HOW TO COMPLETE THIS TASK — Please copy every line from the records below that contains the string "screenshot".

DATASET ENTRIES —
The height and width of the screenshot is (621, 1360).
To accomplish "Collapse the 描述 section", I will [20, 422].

==

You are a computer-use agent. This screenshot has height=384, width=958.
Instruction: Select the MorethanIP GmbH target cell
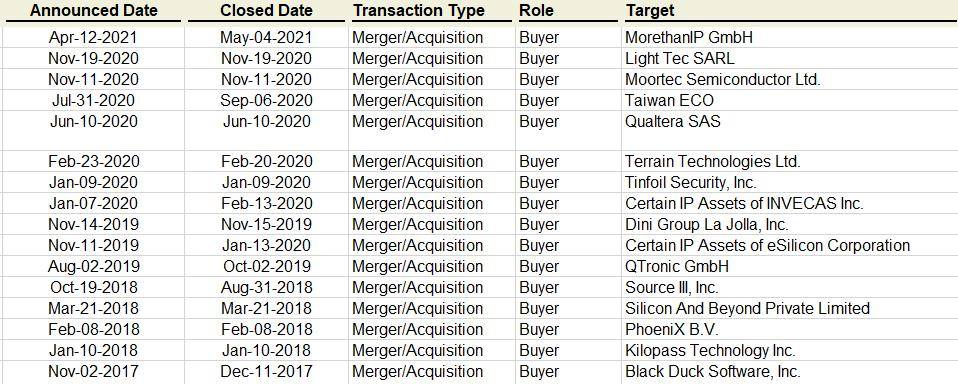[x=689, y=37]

WRITTEN SOLUTION —
The height and width of the screenshot is (621, 1360).
You are a computer-use agent. This screenshot has height=384, width=958.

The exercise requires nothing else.